On December 21, the Guardian reported on the "Tookie Backlash" in Austria, where the death penalty is forbidden. It seems that Arnold Schwarzenegger's hometown of Graz took a dim view of Arnold's having allowed the Tookie Williams execution to proceed. So dim, in fact, that they threatened to change the name of the Arnold Schwarzenegger Stadium to the Tookie Williams Stadium, and some of the city leaders were working on getting Arnold's Austrian citizenship revoked.

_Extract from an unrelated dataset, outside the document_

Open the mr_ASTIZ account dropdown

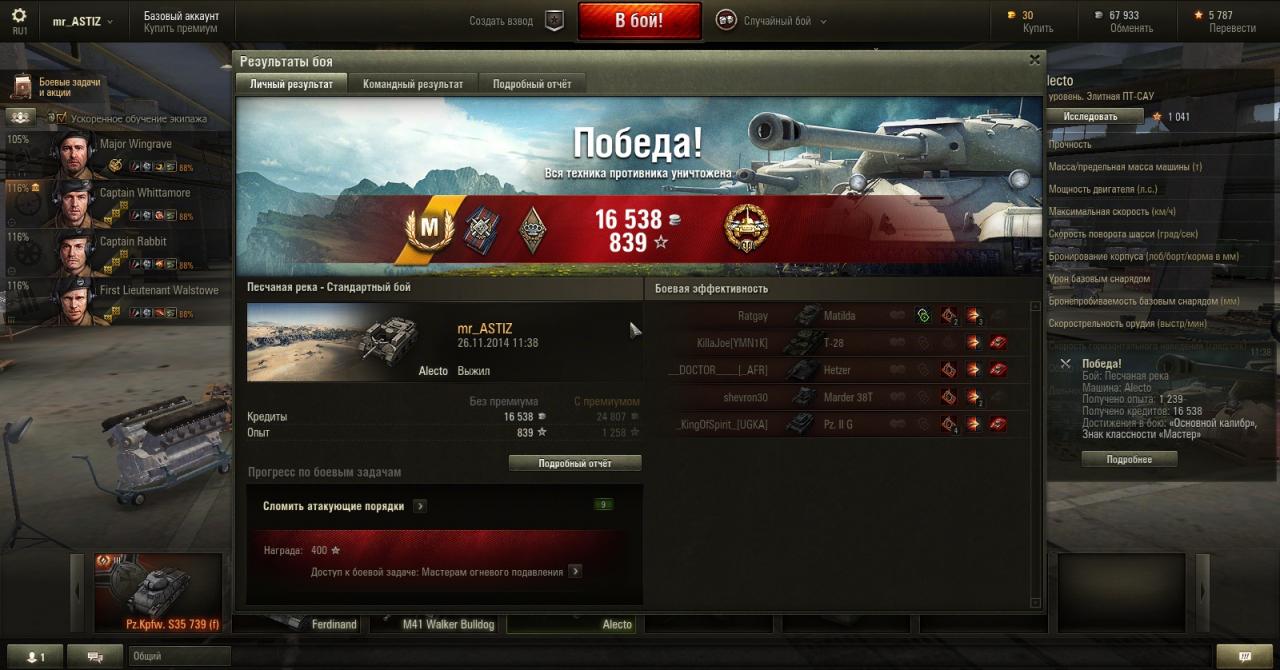point(82,21)
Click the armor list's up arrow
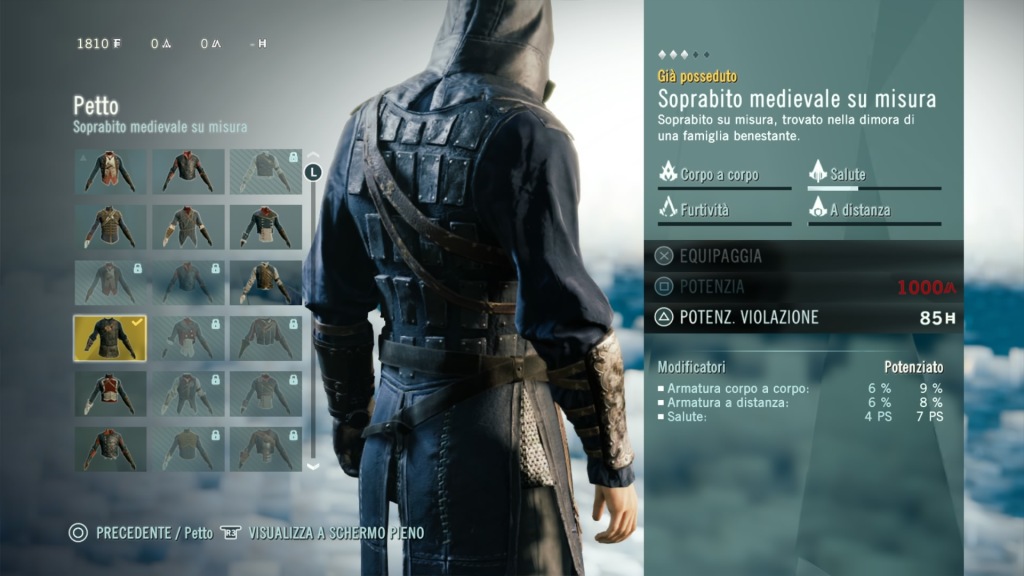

Arnold not only gave them his permission to remove his name from the stadium, he went a step further. Steyn writes:
Writing to the mayor of his old town, Schwarzenegger noted that in the course of his gubernatorial term he'd have to make decisions on other death-row inmates, too - the next one comes up in January. So, wrote the governor, "in order to spare the responsible politicians of the city of Graz further concern, I withdraw from them as of this day the right to use my name in association with the Liebenauer Stadium... I expect the lettering to be removed by the end of 2005" - and, given that most European municipal workers are on vacation till the second week of January, that means the mayor may have had to sub-contract the job to any obliging Albanian Muslim refugees he could round up.
"The use of my name to advertise or promote the city of Graz in any way is no longer allowed," continued Arnold. "Graz will not have any problems in the future with my decisions as governor of California, because officially nothing connects us any more."

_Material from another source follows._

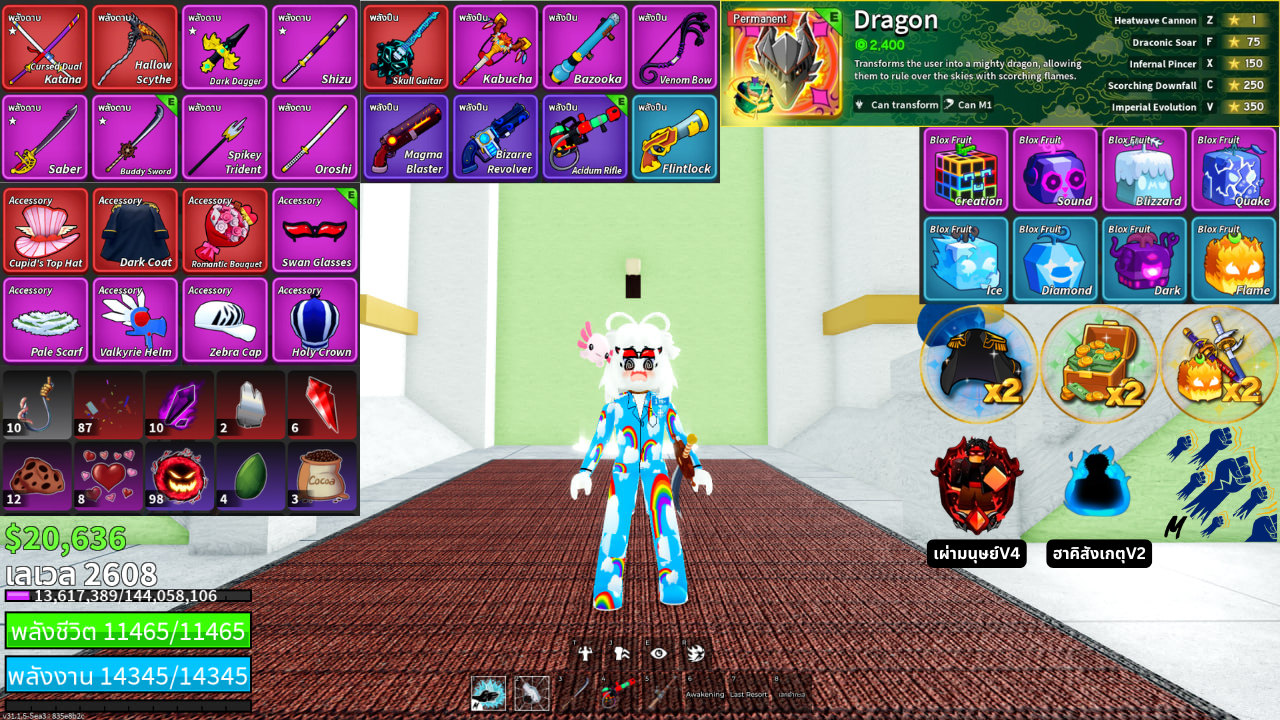Select the Bazooka from the guns panel
This screenshot has height=720, width=1280.
(x=585, y=46)
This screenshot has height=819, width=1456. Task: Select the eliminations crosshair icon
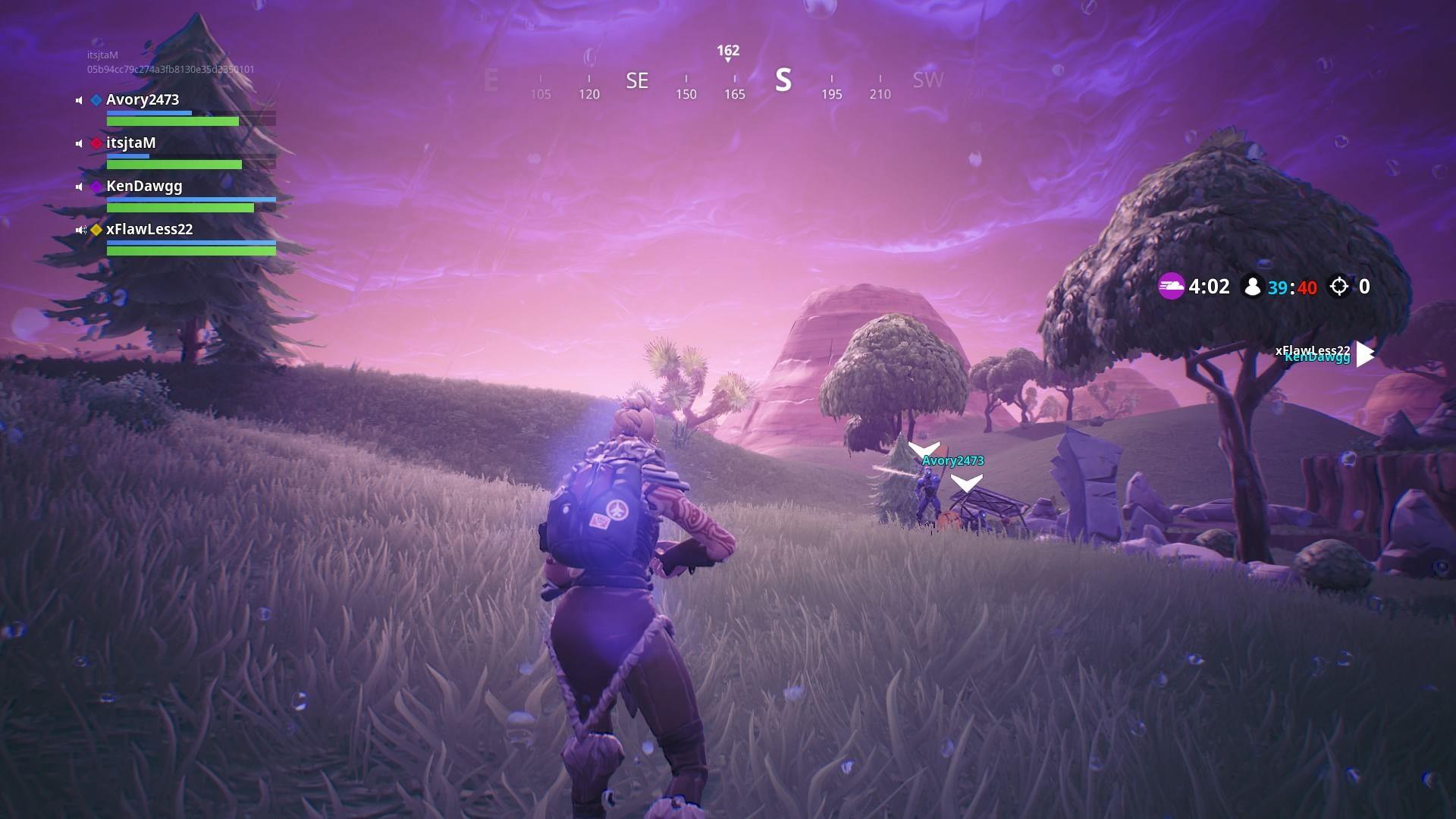point(1339,286)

And just for good measure he returned the "Ring of Honor" he was given in 1999 for the "pride and recognition" he brought Graz.
The mayor of Graz obviously saw the tourist trade about to dry up before his eyes, so he asked Arnold to reconsider, but it was too late. The ring was already in the mail.
So, as CNN reported on December 26, the name on the stadium was changed under the cover of darkness. Not to the Tookie Williams Stadium, but to its original name, "Stadium Graz Liebenau."
Steyn again (emphasis added):
Schwarzenegger is no conservative, and has been a disappointing governor. But his letter is magnificent, and the pleasure it affords was only heightened by the hilarious Guardian headline to its report on the "controversy": "Schwarzenegger Faces 'Tookie' Backlash In Austria."
No, he doesn't. With one typewritten sheet, he's ended the whole damn backlash, and usefully offered a good basic template for US-EU relations that recognizes the basic differences between the two: Americans have responsibilities, Europeans have attitudes. Indeed, the EU has attitudes in inverse proportion to its ability to act on them. It's able to strut and preen on the world stage secure in the knowledge that nobody expects it to do anything about anything.